Background: The randomized trial has long been recognized as a means to assess the efficacy of new interventions, because the investigator can reduce or eliminate many sources of error. As such, clinical trials often do not include quantitative assessments of the extent that systematic error could affect their results. We examined the impact of different sources of bias on a randomized controlled trial of the efficacy of zinc as an adjuvant to malaria therapy in reducing time to total parasite clearance.

Methods: Using data from a previously published study, we identified two sources of bias and used the sensitivity analysis technique developed by Lash and Fink to assess the impact of each source of bias on the outcome.

Results: After correcting for each source of bias and reincorporating random error into our results, the point estimate of effect comparing those who received placebo to those who received zinc changed slightly (SMR changed from 0.92 to 0.90) but the 95% interval increased 22% (changing from 0.73-1.16 in the conventional analysis to 0.65-1.26 in the sensitivity analysis).

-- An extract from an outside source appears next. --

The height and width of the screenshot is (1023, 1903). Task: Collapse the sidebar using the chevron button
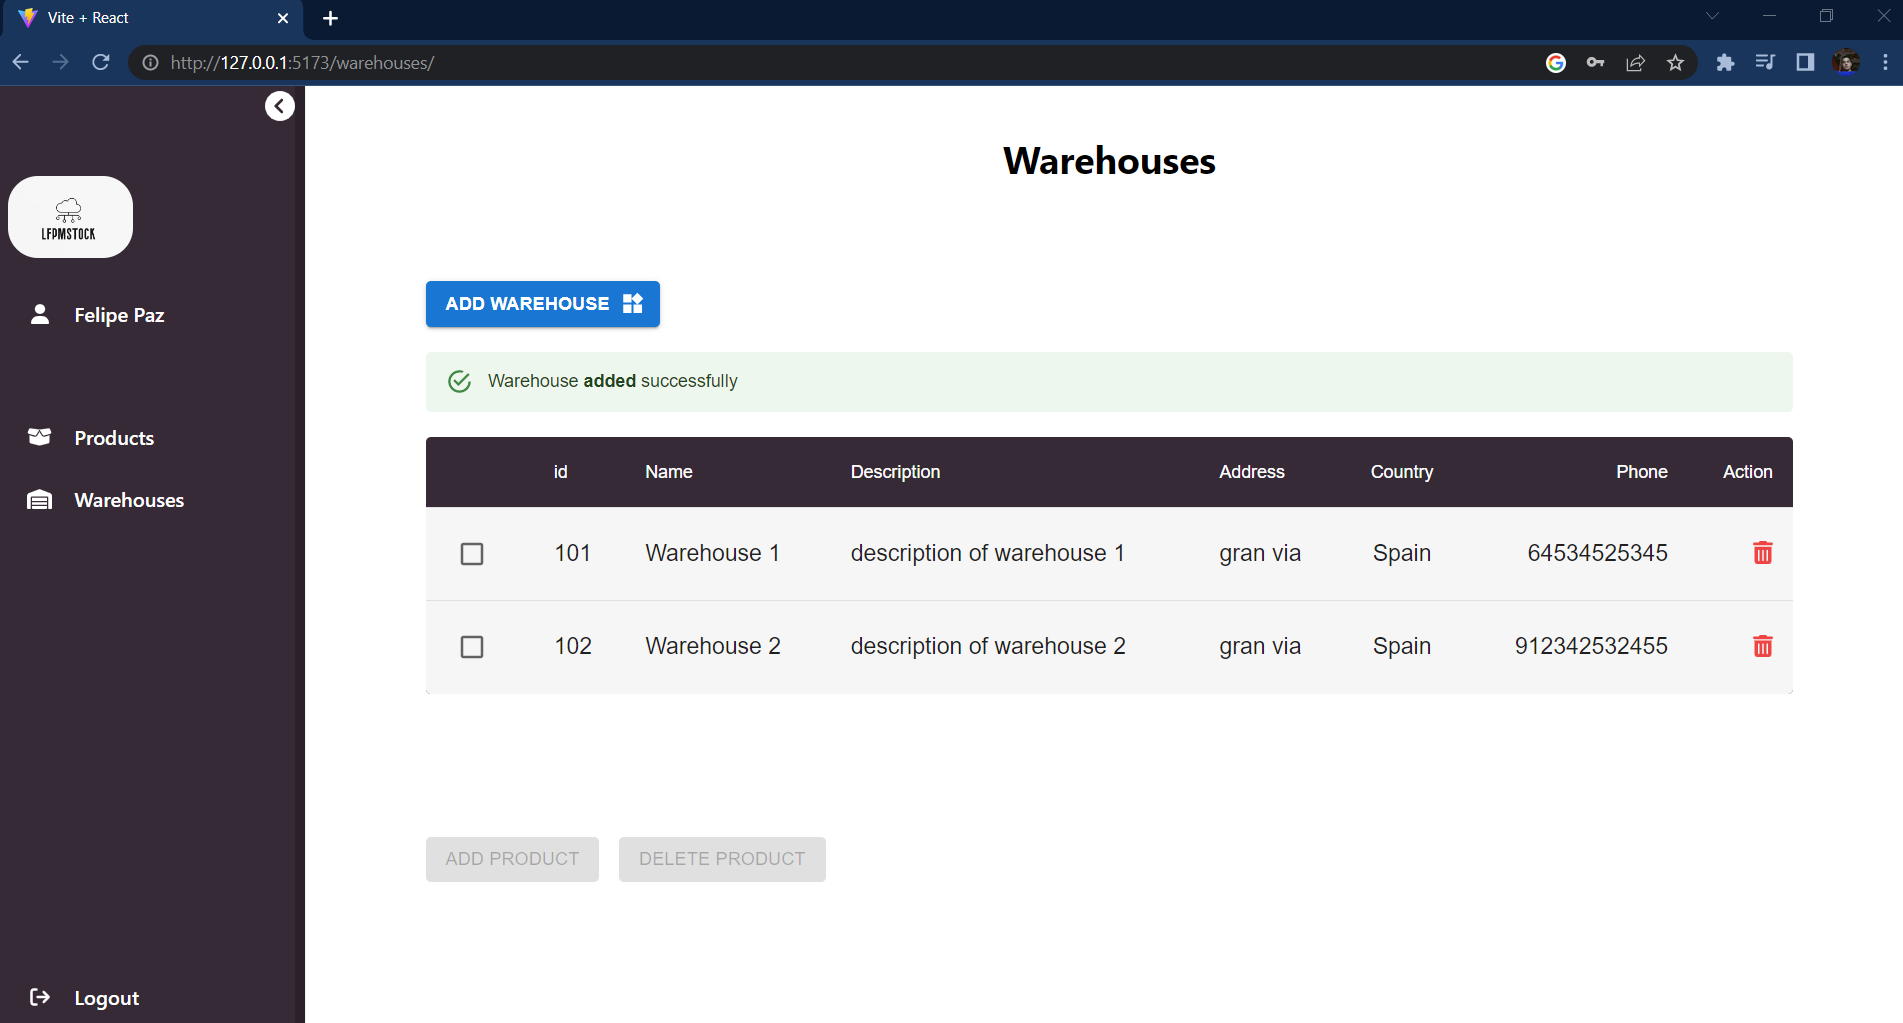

Conclusions: The findings of this sensitivity analysis serve as a reminder that the frequentist confidence interval underestimates the total error, even in a randomized controlled trial. Authors of randomized controlled trial investigations ought to conduct a complete assessment of the impact of potential sources of bias in their studies. CONSORT guidelines for reporting trial results should be updated to encourage authors to assess the impact of non-random errors on their studies.